--- Exercise instructions ---
With the line containing "Task: Open the Video Games nav item" as the start and the line containing "Viewport: 1885px width, 953px height." as the end, transcribe that span of the entries below exactly, including both.
--- Data shown ---
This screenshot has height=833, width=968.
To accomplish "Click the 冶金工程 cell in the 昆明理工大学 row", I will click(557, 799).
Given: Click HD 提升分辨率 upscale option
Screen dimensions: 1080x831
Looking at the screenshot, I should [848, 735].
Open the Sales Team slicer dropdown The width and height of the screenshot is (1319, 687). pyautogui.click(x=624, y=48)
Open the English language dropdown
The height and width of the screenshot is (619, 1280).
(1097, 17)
---
--- Data shown ---
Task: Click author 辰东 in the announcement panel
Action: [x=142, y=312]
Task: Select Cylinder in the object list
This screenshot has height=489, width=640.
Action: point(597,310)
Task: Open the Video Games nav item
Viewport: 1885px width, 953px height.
---
--- Response to this task ---
Task: Open the Video Games nav item
Viewport: 1885px width, 953px height.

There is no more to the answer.